■ Task item: Your answer should consist only of the lines below from the one with "More (715, 217)" through the one with "DMCA Copyright Violation (864, 2519)", copied exactly.

═════ Task inputs

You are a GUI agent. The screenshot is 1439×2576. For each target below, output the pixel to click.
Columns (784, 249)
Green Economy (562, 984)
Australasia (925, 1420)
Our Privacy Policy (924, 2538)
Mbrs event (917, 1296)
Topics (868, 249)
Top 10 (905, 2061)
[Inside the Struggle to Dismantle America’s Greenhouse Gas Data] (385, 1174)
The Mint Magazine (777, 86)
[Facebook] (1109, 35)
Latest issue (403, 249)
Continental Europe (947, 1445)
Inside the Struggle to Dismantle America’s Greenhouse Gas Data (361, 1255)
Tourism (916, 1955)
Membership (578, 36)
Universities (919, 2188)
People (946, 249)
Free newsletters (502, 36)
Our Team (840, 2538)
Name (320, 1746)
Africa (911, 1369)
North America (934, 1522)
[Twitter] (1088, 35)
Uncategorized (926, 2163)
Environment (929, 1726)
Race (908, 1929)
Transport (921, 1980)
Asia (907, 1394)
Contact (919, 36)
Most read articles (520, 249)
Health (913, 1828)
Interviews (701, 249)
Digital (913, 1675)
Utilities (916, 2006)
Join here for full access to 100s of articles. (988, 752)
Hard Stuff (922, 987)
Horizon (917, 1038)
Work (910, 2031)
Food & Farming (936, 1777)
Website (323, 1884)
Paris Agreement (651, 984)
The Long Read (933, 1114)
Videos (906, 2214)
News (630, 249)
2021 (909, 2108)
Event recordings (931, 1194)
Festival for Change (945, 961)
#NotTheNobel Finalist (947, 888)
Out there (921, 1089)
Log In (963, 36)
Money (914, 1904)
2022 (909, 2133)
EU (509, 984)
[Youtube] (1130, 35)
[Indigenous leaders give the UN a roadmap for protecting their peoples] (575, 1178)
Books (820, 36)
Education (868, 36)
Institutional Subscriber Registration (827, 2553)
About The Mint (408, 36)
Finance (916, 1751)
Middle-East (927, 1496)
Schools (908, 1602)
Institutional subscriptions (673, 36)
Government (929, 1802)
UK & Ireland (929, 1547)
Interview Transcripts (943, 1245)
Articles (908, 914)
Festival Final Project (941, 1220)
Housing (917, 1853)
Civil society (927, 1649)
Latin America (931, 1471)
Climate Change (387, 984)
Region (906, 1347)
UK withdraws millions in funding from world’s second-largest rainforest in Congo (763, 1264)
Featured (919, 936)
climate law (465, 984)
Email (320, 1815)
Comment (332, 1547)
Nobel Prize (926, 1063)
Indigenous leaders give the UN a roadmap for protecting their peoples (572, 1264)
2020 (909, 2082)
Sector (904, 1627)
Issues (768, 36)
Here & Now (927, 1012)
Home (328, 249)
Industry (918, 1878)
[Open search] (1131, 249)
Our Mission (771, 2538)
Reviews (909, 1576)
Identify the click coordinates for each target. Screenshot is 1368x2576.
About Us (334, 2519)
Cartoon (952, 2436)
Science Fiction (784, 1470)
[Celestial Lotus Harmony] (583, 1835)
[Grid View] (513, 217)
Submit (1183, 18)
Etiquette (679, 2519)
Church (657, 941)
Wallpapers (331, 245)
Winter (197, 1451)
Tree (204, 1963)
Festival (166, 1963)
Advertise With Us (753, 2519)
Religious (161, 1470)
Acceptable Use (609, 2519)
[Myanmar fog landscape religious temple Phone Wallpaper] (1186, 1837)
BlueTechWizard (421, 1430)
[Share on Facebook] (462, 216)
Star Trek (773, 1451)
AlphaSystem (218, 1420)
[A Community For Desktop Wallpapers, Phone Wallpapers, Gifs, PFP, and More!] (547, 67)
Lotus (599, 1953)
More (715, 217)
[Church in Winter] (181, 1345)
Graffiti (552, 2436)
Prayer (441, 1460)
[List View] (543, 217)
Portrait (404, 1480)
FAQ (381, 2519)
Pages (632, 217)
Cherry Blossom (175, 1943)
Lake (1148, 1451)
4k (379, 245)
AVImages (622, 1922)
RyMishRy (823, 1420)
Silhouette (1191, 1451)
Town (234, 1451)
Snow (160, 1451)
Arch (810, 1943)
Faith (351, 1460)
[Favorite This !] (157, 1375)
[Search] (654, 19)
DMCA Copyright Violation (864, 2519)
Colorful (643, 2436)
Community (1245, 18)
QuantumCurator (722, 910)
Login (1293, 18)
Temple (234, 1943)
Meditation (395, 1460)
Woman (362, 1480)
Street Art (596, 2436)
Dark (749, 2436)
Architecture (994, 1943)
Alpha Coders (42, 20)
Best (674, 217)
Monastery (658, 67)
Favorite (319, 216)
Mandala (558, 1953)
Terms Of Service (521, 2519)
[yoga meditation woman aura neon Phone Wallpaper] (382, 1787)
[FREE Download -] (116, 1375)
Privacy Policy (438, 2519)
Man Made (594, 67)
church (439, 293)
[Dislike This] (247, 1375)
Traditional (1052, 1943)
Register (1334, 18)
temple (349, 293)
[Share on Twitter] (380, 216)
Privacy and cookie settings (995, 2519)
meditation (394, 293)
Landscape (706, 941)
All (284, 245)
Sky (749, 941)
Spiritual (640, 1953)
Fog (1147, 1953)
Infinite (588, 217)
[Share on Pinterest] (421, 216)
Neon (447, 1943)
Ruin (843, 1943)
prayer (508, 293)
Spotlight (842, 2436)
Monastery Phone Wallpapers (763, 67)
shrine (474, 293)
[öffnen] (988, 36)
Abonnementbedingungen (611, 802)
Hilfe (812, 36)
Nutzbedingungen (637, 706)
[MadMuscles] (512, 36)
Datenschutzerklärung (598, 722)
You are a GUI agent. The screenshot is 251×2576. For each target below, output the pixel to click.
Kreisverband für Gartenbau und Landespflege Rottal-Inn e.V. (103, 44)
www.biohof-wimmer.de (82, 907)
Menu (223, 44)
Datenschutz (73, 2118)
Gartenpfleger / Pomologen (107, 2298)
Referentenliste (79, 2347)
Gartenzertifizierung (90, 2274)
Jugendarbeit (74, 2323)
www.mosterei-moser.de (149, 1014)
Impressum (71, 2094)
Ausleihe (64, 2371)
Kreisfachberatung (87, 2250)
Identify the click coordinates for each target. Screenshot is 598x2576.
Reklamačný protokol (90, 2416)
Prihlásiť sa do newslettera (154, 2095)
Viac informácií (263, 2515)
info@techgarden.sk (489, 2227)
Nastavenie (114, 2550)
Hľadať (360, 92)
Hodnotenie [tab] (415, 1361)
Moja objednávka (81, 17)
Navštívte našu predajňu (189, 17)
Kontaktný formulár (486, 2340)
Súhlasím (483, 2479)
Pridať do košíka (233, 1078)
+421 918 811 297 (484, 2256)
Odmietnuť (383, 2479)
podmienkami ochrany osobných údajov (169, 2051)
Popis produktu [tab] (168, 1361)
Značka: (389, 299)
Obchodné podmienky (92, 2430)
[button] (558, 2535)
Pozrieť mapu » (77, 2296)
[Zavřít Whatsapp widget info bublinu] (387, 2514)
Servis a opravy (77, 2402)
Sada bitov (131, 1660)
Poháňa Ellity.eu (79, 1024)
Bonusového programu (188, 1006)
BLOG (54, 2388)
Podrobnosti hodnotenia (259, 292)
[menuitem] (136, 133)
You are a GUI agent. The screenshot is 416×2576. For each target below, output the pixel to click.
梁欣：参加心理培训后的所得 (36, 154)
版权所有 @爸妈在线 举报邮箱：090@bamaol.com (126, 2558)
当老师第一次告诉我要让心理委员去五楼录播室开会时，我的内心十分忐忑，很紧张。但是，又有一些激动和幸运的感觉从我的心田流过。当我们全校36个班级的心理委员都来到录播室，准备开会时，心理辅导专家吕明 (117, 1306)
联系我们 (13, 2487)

══════════

■ Solution for this exercise:
More (715, 217)
[Church in Winter] (181, 1345)
Graffiti (552, 2436)
Prayer (441, 1460)
[List View] (543, 217)
Portrait (404, 1480)
FAQ (381, 2519)
Pages (632, 217)
Cherry Blossom (175, 1943)
Lake (1148, 1451)
4k (379, 245)
AVImages (622, 1922)
RyMishRy (823, 1420)
Silhouette (1191, 1451)
Town (234, 1451)
Snow (160, 1451)
Arch (810, 1943)
Faith (351, 1460)
[Favorite This !] (157, 1375)
[Search] (654, 19)
DMCA Copyright Violation (864, 2519)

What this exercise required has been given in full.